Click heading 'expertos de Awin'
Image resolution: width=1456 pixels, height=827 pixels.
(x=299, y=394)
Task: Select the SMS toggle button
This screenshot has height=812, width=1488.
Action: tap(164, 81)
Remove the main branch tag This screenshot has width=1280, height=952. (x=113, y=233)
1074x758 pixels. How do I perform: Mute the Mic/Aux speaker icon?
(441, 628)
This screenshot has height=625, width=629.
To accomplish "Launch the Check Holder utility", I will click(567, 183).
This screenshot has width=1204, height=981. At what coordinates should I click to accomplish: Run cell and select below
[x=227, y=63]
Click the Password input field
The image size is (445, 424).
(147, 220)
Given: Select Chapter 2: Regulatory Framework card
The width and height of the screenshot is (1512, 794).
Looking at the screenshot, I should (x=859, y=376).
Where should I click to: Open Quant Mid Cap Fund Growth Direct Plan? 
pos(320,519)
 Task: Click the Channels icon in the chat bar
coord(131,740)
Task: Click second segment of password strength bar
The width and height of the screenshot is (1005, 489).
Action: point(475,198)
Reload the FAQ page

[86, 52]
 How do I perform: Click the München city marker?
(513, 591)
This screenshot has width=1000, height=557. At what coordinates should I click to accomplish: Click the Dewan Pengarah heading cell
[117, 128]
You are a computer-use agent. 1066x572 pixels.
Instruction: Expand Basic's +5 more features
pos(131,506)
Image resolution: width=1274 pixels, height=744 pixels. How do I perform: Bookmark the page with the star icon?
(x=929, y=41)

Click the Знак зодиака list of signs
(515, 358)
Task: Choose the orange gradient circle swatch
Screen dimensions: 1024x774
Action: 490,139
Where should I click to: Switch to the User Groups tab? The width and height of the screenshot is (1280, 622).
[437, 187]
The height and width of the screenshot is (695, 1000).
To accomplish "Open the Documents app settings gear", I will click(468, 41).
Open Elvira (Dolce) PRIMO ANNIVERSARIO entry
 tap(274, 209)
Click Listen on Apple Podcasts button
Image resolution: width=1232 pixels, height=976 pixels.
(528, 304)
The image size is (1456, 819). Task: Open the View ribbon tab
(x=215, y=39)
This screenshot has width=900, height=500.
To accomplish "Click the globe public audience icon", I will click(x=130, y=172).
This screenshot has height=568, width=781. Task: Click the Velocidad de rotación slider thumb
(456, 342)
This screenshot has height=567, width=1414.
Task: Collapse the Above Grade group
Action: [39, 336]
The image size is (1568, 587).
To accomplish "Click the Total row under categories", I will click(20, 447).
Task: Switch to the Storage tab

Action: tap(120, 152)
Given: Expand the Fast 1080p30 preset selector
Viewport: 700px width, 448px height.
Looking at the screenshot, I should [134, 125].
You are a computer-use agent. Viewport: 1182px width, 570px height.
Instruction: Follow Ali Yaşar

--

- [Short problem]:
Reproduce all the records above, replacing "tab" with "panel" wherever it occurs and leaving everything else unchanged.

- [Solution to this problem]:
Click heading 'expertos de Awin'
Image resolution: width=1456 pixels, height=827 pixels.
(x=299, y=394)
Task: Select the SMS toggle button
This screenshot has height=812, width=1488.
Action: tap(164, 81)
Remove the main branch tag This screenshot has width=1280, height=952. (x=113, y=233)
1074x758 pixels. How do I perform: Mute the Mic/Aux speaker icon?
(441, 628)
This screenshot has height=625, width=629.
To accomplish "Launch the Check Holder utility", I will click(567, 183).
This screenshot has width=1204, height=981. At what coordinates should I click to accomplish: Run cell and select below
[x=227, y=63]
Click the Password input field
The image size is (445, 424).
(147, 220)
Given: Select Chapter 2: Regulatory Framework card
The width and height of the screenshot is (1512, 794).
Looking at the screenshot, I should (x=859, y=376).
Where should I click to: Open Quant Mid Cap Fund Growth Direct Plan? 
pos(320,519)
 Task: Click the Channels icon in the chat bar
coord(131,740)
Task: Click second segment of password strength bar
The width and height of the screenshot is (1005, 489).
Action: point(475,198)
Reload the FAQ page

[86, 52]
 How do I perform: Click the München city marker?
(513, 591)
This screenshot has width=1000, height=557. At what coordinates should I click to accomplish: Click the Dewan Pengarah heading cell
[117, 128]
You are a computer-use agent. 1066x572 pixels.
Instruction: Expand Basic's +5 more features
pos(131,506)
Image resolution: width=1274 pixels, height=744 pixels. How do I perform: Bookmark the page with the star icon?
(x=929, y=41)

Click the Знак зодиака list of signs
(515, 358)
Task: Choose the orange gradient circle swatch
Screen dimensions: 1024x774
Action: 490,139
Where should I click to: Switch to the User Groups panel? The width and height of the screenshot is (1280, 622).
[437, 187]
The height and width of the screenshot is (695, 1000).
To accomplish "Open the Documents app settings gear", I will click(468, 41).
Open Elvira (Dolce) PRIMO ANNIVERSARIO entry
 tap(274, 209)
Click Listen on Apple Podcasts button
Image resolution: width=1232 pixels, height=976 pixels.
(528, 304)
The image size is (1456, 819). Task: Open the View ribbon panel
(x=215, y=39)
This screenshot has width=900, height=500.
To accomplish "Click the globe public audience icon", I will click(x=130, y=172).
This screenshot has height=568, width=781. Task: Click the Velocidad de rotación slider thumb
(456, 342)
This screenshot has height=567, width=1414.
Task: Collapse the Above Grade group
Action: [39, 336]
The image size is (1568, 587).
To accomplish "Click the Total row under categories", I will click(20, 447).
Task: Switch to the Storage panel

Action: tap(120, 152)
Given: Expand the Fast 1080p30 preset selector
Viewport: 700px width, 448px height.
Looking at the screenshot, I should [134, 125].
You are a computer-use agent. Viewport: 1182px width, 570px height.
Instruction: Follow Ali Yaşar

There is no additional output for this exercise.